--- start Dataset rows ---
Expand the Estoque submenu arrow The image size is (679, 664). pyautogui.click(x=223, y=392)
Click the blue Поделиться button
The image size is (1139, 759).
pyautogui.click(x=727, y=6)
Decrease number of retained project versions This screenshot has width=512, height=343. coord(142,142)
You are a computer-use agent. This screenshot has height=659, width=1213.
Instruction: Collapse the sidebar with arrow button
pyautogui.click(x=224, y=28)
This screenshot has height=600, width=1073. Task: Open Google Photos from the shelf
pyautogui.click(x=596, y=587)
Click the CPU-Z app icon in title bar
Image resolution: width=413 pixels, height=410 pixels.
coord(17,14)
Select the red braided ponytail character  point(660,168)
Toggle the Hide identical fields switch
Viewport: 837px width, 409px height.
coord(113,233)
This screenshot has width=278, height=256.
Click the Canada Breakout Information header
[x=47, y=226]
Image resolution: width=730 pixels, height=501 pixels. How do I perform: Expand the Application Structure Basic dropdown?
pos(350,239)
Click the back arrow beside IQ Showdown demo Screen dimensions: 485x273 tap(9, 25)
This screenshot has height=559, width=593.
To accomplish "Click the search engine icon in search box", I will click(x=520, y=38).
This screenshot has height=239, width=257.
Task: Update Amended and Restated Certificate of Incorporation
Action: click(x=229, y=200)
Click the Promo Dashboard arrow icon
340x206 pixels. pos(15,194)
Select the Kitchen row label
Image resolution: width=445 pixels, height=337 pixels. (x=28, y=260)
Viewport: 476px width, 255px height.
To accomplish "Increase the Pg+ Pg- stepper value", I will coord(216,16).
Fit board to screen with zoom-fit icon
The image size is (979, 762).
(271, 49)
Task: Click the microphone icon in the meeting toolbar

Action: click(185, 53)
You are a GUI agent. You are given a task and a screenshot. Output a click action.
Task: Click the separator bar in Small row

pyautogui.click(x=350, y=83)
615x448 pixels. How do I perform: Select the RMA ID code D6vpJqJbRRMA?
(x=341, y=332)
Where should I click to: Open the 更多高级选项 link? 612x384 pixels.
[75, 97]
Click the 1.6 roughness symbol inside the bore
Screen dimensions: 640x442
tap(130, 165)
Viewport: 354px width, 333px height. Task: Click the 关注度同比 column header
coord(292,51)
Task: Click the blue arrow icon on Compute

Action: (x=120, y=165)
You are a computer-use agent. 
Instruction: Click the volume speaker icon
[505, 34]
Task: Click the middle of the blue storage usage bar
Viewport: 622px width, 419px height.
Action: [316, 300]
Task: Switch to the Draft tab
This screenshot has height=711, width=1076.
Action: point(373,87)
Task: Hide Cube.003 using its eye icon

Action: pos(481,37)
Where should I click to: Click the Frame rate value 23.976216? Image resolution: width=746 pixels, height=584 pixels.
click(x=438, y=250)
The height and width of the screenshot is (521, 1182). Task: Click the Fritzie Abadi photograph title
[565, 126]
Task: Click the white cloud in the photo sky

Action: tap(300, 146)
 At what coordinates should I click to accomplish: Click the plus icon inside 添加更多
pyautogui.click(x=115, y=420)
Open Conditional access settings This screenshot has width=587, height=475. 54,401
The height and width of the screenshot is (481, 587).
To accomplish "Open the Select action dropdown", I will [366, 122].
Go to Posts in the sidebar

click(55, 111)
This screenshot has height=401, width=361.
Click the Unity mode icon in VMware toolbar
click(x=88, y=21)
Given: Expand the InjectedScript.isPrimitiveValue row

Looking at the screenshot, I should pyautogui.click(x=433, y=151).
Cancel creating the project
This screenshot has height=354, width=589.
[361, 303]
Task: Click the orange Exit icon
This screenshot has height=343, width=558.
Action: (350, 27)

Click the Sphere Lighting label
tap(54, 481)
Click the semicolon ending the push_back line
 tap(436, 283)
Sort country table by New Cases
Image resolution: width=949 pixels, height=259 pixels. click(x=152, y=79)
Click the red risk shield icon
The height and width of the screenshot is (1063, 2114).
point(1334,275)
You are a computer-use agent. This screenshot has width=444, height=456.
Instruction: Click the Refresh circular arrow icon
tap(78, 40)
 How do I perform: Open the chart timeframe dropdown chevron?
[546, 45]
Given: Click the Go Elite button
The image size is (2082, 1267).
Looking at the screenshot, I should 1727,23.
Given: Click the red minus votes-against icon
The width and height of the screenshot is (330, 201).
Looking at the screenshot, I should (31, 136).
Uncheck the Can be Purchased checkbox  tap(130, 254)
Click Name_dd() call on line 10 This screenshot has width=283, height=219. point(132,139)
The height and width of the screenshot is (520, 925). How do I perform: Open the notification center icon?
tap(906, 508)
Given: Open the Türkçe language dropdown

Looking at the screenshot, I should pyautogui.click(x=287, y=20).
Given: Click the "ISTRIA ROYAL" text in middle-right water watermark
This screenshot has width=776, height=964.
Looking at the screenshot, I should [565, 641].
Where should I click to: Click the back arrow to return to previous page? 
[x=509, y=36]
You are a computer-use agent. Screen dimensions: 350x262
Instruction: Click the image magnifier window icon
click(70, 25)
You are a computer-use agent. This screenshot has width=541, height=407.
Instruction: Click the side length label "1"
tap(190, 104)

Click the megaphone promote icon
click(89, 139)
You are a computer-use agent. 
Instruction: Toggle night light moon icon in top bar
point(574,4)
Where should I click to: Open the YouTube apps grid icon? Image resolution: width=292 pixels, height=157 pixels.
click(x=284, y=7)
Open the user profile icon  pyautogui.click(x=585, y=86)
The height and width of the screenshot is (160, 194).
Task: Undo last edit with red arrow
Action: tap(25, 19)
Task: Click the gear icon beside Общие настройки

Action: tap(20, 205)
--- end Dataset rows ---
**The request:**
Output every one of the rows above again, word for word and in the same order.

**Output below:**
Expand the Estoque submenu arrow The image size is (679, 664). pyautogui.click(x=223, y=392)
Click the blue Поделиться button
The image size is (1139, 759).
pyautogui.click(x=727, y=6)
Decrease number of retained project versions This screenshot has width=512, height=343. coord(142,142)
You are a computer-use agent. This screenshot has height=659, width=1213.
Instruction: Collapse the sidebar with arrow button
pyautogui.click(x=224, y=28)
This screenshot has height=600, width=1073. Task: Open Google Photos from the shelf
pyautogui.click(x=596, y=587)
Click the CPU-Z app icon in title bar
Image resolution: width=413 pixels, height=410 pixels.
coord(17,14)
Select the red braided ponytail character  point(660,168)
Toggle the Hide identical fields switch
Viewport: 837px width, 409px height.
coord(113,233)
This screenshot has width=278, height=256.
Click the Canada Breakout Information header
[x=47, y=226]
Image resolution: width=730 pixels, height=501 pixels. How do I perform: Expand the Application Structure Basic dropdown?
pos(350,239)
Click the back arrow beside IQ Showdown demo Screen dimensions: 485x273 tap(9, 25)
This screenshot has height=559, width=593.
To accomplish "Click the search engine icon in search box", I will click(x=520, y=38).
This screenshot has height=239, width=257.
Task: Update Amended and Restated Certificate of Incorporation
Action: click(x=229, y=200)
Click the Promo Dashboard arrow icon
340x206 pixels. pos(15,194)
Select the Kitchen row label
Image resolution: width=445 pixels, height=337 pixels. (x=28, y=260)
Viewport: 476px width, 255px height.
To accomplish "Increase the Pg+ Pg- stepper value", I will coord(216,16).
Fit board to screen with zoom-fit icon
The image size is (979, 762).
(271, 49)
Task: Click the microphone icon in the meeting toolbar

Action: click(185, 53)
You are a GUI agent. You are given a task and a screenshot. Output a click action.
Task: Click the separator bar in Small row

pyautogui.click(x=350, y=83)
615x448 pixels. How do I perform: Select the RMA ID code D6vpJqJbRRMA?
(x=341, y=332)
Where should I click to: Open the 更多高级选项 link? 612x384 pixels.
[75, 97]
Click the 1.6 roughness symbol inside the bore
Screen dimensions: 640x442
tap(130, 165)
Viewport: 354px width, 333px height. Task: Click the 关注度同比 column header
coord(292,51)
Task: Click the blue arrow icon on Compute

Action: (x=120, y=165)
You are a computer-use agent. 
Instruction: Click the volume speaker icon
[505, 34]
Task: Click the middle of the blue storage usage bar
Viewport: 622px width, 419px height.
Action: [316, 300]
Task: Switch to the Draft tab
This screenshot has height=711, width=1076.
Action: point(373,87)
Task: Hide Cube.003 using its eye icon

Action: pos(481,37)
Where should I click to: Click the Frame rate value 23.976216? Image resolution: width=746 pixels, height=584 pixels.
click(x=438, y=250)
The height and width of the screenshot is (521, 1182). Task: Click the Fritzie Abadi photograph title
[565, 126]
Task: Click the white cloud in the photo sky

Action: tap(300, 146)
 At what coordinates should I click to accomplish: Click the plus icon inside 添加更多
pyautogui.click(x=115, y=420)
Open Conditional access settings This screenshot has width=587, height=475. 54,401
The height and width of the screenshot is (481, 587).
To accomplish "Open the Select action dropdown", I will [366, 122].
Go to Posts in the sidebar

click(55, 111)
This screenshot has height=401, width=361.
Click the Unity mode icon in VMware toolbar
click(x=88, y=21)
Given: Expand the InjectedScript.isPrimitiveValue row

Looking at the screenshot, I should pyautogui.click(x=433, y=151).
Cancel creating the project
This screenshot has height=354, width=589.
[361, 303]
Task: Click the orange Exit icon
This screenshot has height=343, width=558.
Action: (350, 27)

Click the Sphere Lighting label
tap(54, 481)
Click the semicolon ending the push_back line
 tap(436, 283)
Sort country table by New Cases
Image resolution: width=949 pixels, height=259 pixels. click(x=152, y=79)
Click the red risk shield icon
The height and width of the screenshot is (1063, 2114).
point(1334,275)
You are a computer-use agent. This screenshot has width=444, height=456.
Instruction: Click the Refresh circular arrow icon
tap(78, 40)
 How do I perform: Open the chart timeframe dropdown chevron?
[546, 45]
Given: Click the Go Elite button
The image size is (2082, 1267).
Looking at the screenshot, I should 1727,23.
Given: Click the red minus votes-against icon
The width and height of the screenshot is (330, 201).
Looking at the screenshot, I should (31, 136).
Uncheck the Can be Purchased checkbox  tap(130, 254)
Click Name_dd() call on line 10 This screenshot has width=283, height=219. point(132,139)
The height and width of the screenshot is (520, 925). How do I perform: Open the notification center icon?
tap(906, 508)
Given: Open the Türkçe language dropdown

Looking at the screenshot, I should pyautogui.click(x=287, y=20).
Given: Click the "ISTRIA ROYAL" text in middle-right water watermark
This screenshot has width=776, height=964.
Looking at the screenshot, I should [565, 641].
Where should I click to: Click the back arrow to return to previous page? 
[x=509, y=36]
You are a computer-use agent. Screen dimensions: 350x262
Instruction: Click the image magnifier window icon
click(70, 25)
You are a computer-use agent. This screenshot has width=541, height=407.
Instruction: Click the side length label "1"
tap(190, 104)

Click the megaphone promote icon
click(89, 139)
You are a computer-use agent. 
Instruction: Toggle night light moon icon in top bar
point(574,4)
Where should I click to: Open the YouTube apps grid icon? Image resolution: width=292 pixels, height=157 pixels.
click(x=284, y=7)
Open the user profile icon  pyautogui.click(x=585, y=86)
The height and width of the screenshot is (160, 194).
Task: Undo last edit with red arrow
Action: tap(25, 19)
Task: Click the gear icon beside Общие настройки

Action: tap(20, 205)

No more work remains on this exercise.